A instituição de ensino também afirma lamentar que “o nome da Universidade seja usado para disseminar inverdades e tumultuar o já sensível processo de gestão de uma pandemia que ameaça a vida das pessoas e a economia de diversas nações”. Além disso, destaca que as decisões da universidade, como a suspensão das aulas, são “amparadas em fontes científicas que gozam de credibilidade e nas recomendações da Organização Mundial de Saúde (OMS) e das autoridades estaduais e municipais”.
Em um texto publicado nas redes sociais, Maurício destaca uma das falas do médico, que no vídeo afirmou que a movimentação de ambulâncias nas ruas de Vila Velha em socorro às vítimas da Covid-19 não passa de “encenação”. Para o professor do Departamento de Filosofia, ao fazer essas afirmações ,Aloízio “acusa indiretamente a universidade de participar de uma simulação de pandemia e de tomar atitude equivocada, infundada e leviana”, já que a Ufes está desde março com atividades suspensas em decorrência da pandemia.
Maurício destaca que a suspensão das aulas está amparada em recomendações de especialistas do mundo inteiro, de dezenas de pesquisadores e professores da própria universidade, em protocolos da OMS e no decreto estadual. Ele acrescenta que, como a fala foi em um ato político, e não em um simpósio acadêmico, significa que para Aloízio a Reitoria “estaria fazendo parte de um complô político contra qualquer coisa que os manifestantes possam imaginar”, cabendo a ela “responder à altura e com vigor”.
Para o professor, Aloízio Falqueto teve uma atitude irresponsável por parte de um profissional de saúde ligado à instituição. “Amparado na autoridade que o serviço público lhe investe e no reconhecido e respeitado nome de nossa universidade, o professor convocou o povo a burlar regras de contenção de uma pandemia que está matando milhares de pessoas”, destacou Maurício.
‘Não precisa ser muito cientista para contrapor’
O professor do Departamento de Matemática da Ufes e integrante da Sala de Situação de Emergência em Saúde Pública do Governo do Estado, Etereldes Gonçalves Júnior, aponta que as afirmações do médico e professor Aloízio Falqueto não têm lógica, não precisando “ser muito cientista para contrapor”. “Ele disse que não há evidências de que o isolamento faz diferença na propagação, mas ao mesmo tempo defende o isolamento vertical. Se, para ele, o isolamento não serve, para que adotar o isolamento vertical?”, questiona.

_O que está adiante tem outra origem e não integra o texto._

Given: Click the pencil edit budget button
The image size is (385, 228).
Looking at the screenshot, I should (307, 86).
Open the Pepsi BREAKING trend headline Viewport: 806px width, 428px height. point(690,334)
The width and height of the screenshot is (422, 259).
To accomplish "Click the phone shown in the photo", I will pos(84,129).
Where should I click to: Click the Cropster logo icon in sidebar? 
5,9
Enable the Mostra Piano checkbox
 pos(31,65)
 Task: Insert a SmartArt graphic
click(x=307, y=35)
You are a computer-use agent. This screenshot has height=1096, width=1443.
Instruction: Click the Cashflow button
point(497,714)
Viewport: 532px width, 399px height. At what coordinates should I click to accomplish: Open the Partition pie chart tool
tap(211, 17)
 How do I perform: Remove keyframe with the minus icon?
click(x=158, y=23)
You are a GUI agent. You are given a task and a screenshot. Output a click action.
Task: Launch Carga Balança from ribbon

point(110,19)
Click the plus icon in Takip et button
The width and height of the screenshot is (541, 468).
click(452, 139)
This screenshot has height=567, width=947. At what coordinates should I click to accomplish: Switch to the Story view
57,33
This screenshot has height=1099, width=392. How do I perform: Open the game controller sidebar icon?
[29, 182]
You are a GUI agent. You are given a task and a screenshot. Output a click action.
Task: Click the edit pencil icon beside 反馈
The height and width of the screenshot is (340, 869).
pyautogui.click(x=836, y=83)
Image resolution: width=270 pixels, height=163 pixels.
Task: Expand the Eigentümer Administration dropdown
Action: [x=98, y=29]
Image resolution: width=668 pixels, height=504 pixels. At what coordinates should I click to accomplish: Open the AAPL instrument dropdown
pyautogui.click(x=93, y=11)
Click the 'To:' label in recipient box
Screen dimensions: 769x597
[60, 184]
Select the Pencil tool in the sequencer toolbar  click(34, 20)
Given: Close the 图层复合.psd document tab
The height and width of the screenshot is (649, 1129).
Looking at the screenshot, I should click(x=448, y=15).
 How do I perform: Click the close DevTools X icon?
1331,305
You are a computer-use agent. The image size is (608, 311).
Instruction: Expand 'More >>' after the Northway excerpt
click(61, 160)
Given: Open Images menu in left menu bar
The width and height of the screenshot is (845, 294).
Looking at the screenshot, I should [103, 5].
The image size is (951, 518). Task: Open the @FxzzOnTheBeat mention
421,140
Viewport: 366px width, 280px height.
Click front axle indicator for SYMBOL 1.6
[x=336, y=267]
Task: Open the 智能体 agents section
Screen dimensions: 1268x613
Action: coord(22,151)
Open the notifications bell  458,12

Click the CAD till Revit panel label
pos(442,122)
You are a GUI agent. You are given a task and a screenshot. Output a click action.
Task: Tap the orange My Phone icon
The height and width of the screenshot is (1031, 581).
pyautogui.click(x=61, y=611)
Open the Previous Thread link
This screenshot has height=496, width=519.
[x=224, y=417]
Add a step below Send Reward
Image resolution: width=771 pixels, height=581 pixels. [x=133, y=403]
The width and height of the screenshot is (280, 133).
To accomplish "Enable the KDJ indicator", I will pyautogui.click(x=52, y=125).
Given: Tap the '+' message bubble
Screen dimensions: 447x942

Etereldes contrapõe Aloízio Falqueto e enfatiza que o isolamento reduz a interação social, fazendo com que a velocidade da infecção diminua. “É bobagem dizer que o isolamento vertical funciona. Utilizaram essa estratégia na Itália e na Suécia, mas não deu certo. Não há nenhuma evidência no mundo que corrobore com isso”, conta Etereldes, que aponta a reabertura do shopping em Blumenau, Santa Catarina, como um dos exemplos de aumento de interação e consequente aumento da velocidade de transmissão do vírus.
Segundo Etereldes, se a interação social aumentar em 10%, diante da taxa de letalidade do Espírito Santo, que é de cerca de 3%, as mortes podem aumentar em 30%. Caso o Espírito Santo chegue a uma taxa de letalidade de 7%, que é a nacional, as mortes podem se elevar em 90%.
Ele informa que os pesquisadores da Sala de Situação irão analisar dados para estudar o impacto das aglomerações no aumento do contágio em diversas localidades do Espírito Santo, possibilitando ações específicas para determinados lugares, como intensificação das ações de conscientização. Os dados serão três, segundo o pesquisador. Um é a partir das denúncias de aglomeração feitas por populares para a Secretaria Estadual de Segurança Pública (Sesp).
A segunda fonte de dados é baseada na circulação por aparelho de celular. Para isso, os pesquisadores contarão com auxílio das empresas de telefonia, que irão informar em quais locais houve maior aumento de circulação, desde a pré-pandemia até a atualidade. A terceira fonte de dados é georreferenciamento, ou seja, os locais onde estão concentrados os casos.